── TEXTE FOURNI ──
Le gouvernement a en effet affiché son intention louable de rétablir l’équilibre budgétaire structurel de la France à l’horizon 2017. Il a ainsi annoncé qu’un effort de 50 milliards d’euros devrait être réalisé d’ici cette date, cet effort s’ajoutant à ceux déjà intégrés au budget 2014 et aux engagements pris pour 2015.

Le niveau de pression fiscale étant jugé à son maximum tant en termes de compétitivité pour les entreprises que d’acceptabilité pour les ménages (ouf !!), il a été décidé que sur ces 50 milliards, les collectivités locales seraient mises à contribution à hauteur de 11 milliards d’euros via une baisse des dotations qu’elles perçoivent, principalement la dotation globale de fonctionnement (D.G.F.).

Tous les élus savent bien évidemment que la France traverse une période difficile, que les finances publiques sont mal en point, que chacun doit être appelé à faire des efforts. Là n’est pas la question.Ce qu’il est à craindre c’est qu’en taillant à la serpe les dotations aux collectivités, le gouvernement ne provoque une crise d’une toute autre ampleur, à la fois économique, sociale, politique, psychologique mais aussi morale.

De manière unanime et toutes opinions politiques confondues, les associations représentants les diverses collectivités locales de France ont tiré la sonnette d’alarme : sur la période 2014-2017, baisser les dotations aux collectivités de 17 milliards d’euros c’est jouer avec le feu et engager la politique du pire.
───
── DONNÉES EXTRAITES ──
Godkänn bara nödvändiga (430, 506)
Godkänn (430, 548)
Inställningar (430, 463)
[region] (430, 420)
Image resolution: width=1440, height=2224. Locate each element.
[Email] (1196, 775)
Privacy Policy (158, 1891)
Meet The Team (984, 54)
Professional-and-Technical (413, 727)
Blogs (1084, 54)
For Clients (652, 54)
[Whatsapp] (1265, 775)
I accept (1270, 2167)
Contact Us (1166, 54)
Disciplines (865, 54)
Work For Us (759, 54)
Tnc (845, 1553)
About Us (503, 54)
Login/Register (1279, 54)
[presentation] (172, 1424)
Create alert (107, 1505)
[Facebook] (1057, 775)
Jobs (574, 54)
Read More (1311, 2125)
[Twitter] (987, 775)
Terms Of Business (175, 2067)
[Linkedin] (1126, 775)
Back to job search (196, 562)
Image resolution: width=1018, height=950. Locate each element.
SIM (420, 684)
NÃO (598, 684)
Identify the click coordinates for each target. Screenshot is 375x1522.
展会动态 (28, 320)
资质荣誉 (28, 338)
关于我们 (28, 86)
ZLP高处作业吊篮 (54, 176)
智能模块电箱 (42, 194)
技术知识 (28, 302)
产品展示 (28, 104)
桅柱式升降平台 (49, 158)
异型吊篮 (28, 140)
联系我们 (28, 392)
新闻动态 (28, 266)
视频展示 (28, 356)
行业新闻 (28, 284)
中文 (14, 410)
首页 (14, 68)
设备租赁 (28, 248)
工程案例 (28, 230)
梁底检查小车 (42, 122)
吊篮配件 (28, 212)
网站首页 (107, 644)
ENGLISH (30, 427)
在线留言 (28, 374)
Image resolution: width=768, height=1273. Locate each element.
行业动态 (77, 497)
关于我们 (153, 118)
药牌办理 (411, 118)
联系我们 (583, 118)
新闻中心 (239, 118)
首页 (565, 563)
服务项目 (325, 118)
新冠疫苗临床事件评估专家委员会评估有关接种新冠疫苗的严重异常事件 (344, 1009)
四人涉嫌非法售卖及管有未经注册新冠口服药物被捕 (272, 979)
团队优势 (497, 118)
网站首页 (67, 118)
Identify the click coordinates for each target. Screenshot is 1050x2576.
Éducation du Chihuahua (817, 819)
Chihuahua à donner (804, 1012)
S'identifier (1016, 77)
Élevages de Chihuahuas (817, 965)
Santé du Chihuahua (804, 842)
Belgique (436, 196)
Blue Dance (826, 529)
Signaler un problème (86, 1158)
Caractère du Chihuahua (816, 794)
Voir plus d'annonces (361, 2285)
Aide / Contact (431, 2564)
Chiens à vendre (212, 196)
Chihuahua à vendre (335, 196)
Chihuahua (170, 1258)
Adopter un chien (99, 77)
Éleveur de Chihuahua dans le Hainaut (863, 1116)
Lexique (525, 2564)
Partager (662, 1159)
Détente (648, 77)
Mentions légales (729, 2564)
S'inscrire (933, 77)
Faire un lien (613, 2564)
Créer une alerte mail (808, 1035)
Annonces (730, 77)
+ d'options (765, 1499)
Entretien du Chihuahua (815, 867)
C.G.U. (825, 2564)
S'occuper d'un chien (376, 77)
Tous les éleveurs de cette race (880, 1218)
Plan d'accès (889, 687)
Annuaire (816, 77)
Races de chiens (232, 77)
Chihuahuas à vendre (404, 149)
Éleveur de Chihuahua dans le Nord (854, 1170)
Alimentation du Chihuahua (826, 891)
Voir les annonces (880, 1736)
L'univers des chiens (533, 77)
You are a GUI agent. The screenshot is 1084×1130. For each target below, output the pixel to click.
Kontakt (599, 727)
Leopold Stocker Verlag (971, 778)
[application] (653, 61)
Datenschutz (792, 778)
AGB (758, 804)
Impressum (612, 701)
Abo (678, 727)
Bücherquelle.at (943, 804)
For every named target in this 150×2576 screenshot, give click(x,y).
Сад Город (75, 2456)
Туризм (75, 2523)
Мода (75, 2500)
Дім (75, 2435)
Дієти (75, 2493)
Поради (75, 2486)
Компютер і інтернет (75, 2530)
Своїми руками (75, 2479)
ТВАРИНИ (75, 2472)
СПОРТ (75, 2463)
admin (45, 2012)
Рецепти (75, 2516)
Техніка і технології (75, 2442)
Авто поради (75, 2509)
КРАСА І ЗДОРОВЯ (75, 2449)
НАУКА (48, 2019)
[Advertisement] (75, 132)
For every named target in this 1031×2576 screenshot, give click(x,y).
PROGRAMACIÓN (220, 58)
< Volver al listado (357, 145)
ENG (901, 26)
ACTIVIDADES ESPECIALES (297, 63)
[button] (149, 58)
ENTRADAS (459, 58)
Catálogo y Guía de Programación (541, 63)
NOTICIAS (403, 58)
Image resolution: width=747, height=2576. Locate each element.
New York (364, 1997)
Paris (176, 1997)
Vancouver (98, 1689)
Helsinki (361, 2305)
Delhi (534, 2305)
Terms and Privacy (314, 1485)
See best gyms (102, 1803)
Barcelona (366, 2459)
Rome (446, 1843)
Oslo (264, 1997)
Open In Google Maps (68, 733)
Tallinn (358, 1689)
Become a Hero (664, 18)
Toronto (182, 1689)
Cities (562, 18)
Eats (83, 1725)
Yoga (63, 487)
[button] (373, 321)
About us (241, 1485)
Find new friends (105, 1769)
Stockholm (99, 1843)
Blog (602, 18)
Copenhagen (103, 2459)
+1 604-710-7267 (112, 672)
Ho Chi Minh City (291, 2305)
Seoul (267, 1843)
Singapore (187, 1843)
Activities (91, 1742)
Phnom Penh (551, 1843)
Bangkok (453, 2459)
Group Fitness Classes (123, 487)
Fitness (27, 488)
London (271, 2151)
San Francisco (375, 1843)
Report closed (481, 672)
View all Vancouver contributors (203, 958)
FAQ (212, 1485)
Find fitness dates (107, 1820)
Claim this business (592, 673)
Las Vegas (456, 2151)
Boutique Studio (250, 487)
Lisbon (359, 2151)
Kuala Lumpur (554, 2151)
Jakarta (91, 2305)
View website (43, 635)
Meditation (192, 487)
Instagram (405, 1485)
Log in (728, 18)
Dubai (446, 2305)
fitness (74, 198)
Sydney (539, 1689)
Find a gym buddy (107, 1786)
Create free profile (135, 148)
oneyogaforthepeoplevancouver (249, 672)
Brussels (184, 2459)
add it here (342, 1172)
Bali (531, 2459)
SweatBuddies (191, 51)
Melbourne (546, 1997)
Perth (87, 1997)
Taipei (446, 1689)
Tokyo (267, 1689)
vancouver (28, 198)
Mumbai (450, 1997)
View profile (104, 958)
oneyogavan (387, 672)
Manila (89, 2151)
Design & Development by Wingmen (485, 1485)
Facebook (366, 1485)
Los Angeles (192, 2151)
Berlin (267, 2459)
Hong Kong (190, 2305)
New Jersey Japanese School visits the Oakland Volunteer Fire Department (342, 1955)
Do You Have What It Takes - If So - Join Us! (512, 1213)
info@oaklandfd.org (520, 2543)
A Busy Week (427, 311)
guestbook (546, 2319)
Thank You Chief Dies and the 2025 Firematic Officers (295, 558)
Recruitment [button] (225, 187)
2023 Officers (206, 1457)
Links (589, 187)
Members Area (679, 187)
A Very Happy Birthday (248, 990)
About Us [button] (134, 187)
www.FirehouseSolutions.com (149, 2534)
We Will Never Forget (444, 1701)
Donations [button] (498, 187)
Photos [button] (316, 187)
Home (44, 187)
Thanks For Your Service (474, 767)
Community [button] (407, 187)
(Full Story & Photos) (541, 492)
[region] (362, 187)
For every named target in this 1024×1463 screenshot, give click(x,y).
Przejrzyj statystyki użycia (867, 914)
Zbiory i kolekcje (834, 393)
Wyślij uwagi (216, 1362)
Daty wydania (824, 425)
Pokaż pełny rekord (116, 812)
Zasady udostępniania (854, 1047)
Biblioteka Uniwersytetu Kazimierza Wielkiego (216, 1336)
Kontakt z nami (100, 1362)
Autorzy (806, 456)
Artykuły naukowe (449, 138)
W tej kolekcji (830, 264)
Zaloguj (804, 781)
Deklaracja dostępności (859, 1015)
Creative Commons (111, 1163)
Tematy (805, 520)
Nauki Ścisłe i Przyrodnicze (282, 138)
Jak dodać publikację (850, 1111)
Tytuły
───
◆ CONSIGNE DE TRAVAIL A
Reproduisez le passage du texte fourni allant de « De manière unanime » à « politique du pire. ».
◆ CONSIGNE DE TRAVAIL B
D’après le texte fourni, à hauteur de quel montant les collectivités locales seraient-elles mises à contribution sur l’effort de 50 milliards d’euros ?

◆ RÉSULTAT ATTENDU A
De manière unanime et toutes opinions politiques confondues, les associations représentants les diverses collectivités locales de France ont tiré la sonnette d’alarme : sur la période 2014-2017, baisser les dotations aux collectivités de 17 milliards d’euros c’est jouer avec le feu et engager la politique du pire.

◆ RÉSULTAT ATTENDU B
11 milliards d’euros, via une baisse des dotations qu’elles perçoivent.